Oh Bonkerz I don't know what to say apart from wanting to send you love and hugs {{{{{{{{}}}}}}}

bonkerz · 15/10/2005 00:20

still no call. am going to try and get some sleep cos im the only driver who hasnt had a drink! thanks everyone for the thoughts.

OP posts:
HRHQoQ · 15/10/2005 00:21

hope you manage to get some sleep - shall be thinking of you.
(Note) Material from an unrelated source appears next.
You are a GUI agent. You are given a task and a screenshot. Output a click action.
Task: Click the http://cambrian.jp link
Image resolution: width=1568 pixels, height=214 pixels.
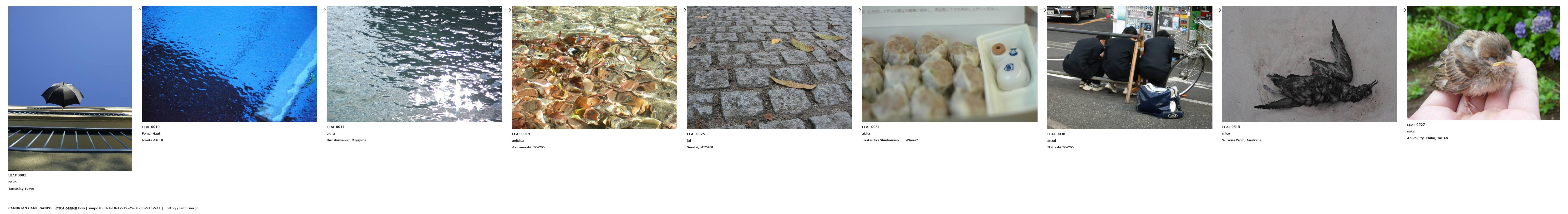point(183,208)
hunkerpumpkin · 15/10/2005 00:22

Night, Bonkerz. Don't feel that there's a right or wrong way to behave or that you have to act in a certain way for other people xxxxxxxxxxxxx

dramaqueen72 · 15/10/2005 00:32

Am SO so sorry to read this bonkerz
hope you get some sleep. I'm off to bed too but wanted to say something to you first. how awful on your holiday too, sounds like not quite the break you hoped for.
sending you much love
take care xxxxxxx

skinnycow · 15/10/2005 00:34

bonkerz - there is no right or wrong way to feel but i do know how you feel. my mum died just over 8 years ago on ds's 1st birthday and the day before she had an angiogram and the nursing staff told us everything was fine but when we went to the hosp in the evening they broke the news that she had a massive aneurism (sp?) and definitely would not survive. She died the following day. None of us got the hospital on time but wished we had even though she was in a deep coma. Im an orphan too and it does take some getting used to. CAT me if you would like to discuss. Hope you all get through the night peacefully. x

Redtartanlass · 15/10/2005 00:52

My thoughts are with you Bonkerz

Slave2Babe · 15/10/2005 01:14

so sorry bonkerz

Kazziegirl · 15/10/2005 08:08

Thinking of you bonkerz

auntymandy · 15/10/2005 08:12

No one can tell you how to deal with it. You just will. Its not easy. but remember it is ok to get on with life. It is ok to laugh. It is ok to do what ever you feel like doing. There is no wrong and no right. Take comfort in whatever comforts you. Laugh at the memories and cry at them too. Try and look out for each other, there will be times you want to scream at your family.
Take time for you to grieve..you dont have to be the strong one. Be truthful with your children.
My love to you

Nemo666 · 15/10/2005 10:32

bonkerz hunny nobody can tell you how to feel as death affects us all differently. I have cried tons for people I barely knew who died but then people close to me I havent shed a tear and done the 'have to be strong routine'. The thing is hun you dont have to be strong you have to try and work out what you need. It may not hit you straight away it may take months or years to hit you..doesnt sound very positive but what im trying to say is dont be trying to feel a certain way just wait and see how you naturally feel. I am probably confuddling you..lol You know where I am if you need/want anything..or phone me hun just to rant.